A European space mission, with the participation of Portuguese astrobiologist Zita Martins, will seek to intercept for the first time a primitive comet, unchanged by the sun’s radiation, for answers on the origin of life on Earth.

The mission of the European Space Agency (ESA) “Comet Interceptor” is scheduled for release in 2028 and will be the first to gather information about a comet that has never approached the Sun and therefore has remained unchanged since its formation.

“Catching” such comets has been difficult as they can only be detected when approaching the sun for the first time, leaving little time to plan and send a space mission towards you.

The mission “Comet Interceptor”, with the collaboration of the Japanese space agency (JAXA), will place a spacecraft 1.5 million kilometers from Earth in the opposite direction of the Sun.

Together with terrestrial telescopes, one of them being built in Chile, the device will detect a comet from the Oort Cloud, a region in the far reaches of the Solar System, and eventually interstellar bodies that entered the Solar System for the first time and are on the path. of approach to the sun.

After identifying the hitherto unknown comet, the spacecraft will travel for months or years through space to be in place and at the right time to intercept the comet when it crosses the plane of the elliptical, the plane of Earth’s orbit with respect to the Sun.
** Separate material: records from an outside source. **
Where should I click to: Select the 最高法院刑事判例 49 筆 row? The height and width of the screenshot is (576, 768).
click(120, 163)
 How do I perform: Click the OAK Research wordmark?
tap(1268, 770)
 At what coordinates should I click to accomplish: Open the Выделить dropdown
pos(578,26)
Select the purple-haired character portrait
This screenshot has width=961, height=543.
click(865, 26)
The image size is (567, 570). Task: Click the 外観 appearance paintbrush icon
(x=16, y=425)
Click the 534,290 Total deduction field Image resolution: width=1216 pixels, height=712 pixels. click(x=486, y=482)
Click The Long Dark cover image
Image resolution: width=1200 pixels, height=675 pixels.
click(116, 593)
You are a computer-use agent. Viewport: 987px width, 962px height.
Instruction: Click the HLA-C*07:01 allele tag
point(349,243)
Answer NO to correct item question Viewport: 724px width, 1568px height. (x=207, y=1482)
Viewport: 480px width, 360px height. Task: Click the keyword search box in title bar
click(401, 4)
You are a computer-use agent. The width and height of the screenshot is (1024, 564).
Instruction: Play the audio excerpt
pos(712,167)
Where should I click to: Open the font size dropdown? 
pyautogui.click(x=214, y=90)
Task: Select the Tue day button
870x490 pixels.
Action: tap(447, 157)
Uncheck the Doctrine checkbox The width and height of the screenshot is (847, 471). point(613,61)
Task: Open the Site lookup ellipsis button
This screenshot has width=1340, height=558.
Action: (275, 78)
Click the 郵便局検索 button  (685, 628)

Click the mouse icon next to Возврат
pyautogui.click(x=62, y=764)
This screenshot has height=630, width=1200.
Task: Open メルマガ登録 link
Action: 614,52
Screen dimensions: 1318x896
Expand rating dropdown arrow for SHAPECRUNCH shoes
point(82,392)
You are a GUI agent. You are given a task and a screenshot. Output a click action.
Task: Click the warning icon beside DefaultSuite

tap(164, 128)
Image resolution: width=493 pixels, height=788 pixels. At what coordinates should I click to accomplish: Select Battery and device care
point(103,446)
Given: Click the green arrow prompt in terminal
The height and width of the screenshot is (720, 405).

Two smaller probes will be released from the main probe before approaching the comet. It is these two devices that will surround the comet and gather as much information as possible, including about its surface composition, shape and structure.

All data obtained will be transmitted to terrestrial telescopes through the main probe with which they communicate.

For Zita Martins, professor at the Instituto Superior Técnico in Lisbon, intercepting a primitive comet is like entering the “time machine”, since it will allow us to unveil which “organic molecules” are available at the beginning of the formation of the Solar System and thus give more concrete clues about the origin of life on earth.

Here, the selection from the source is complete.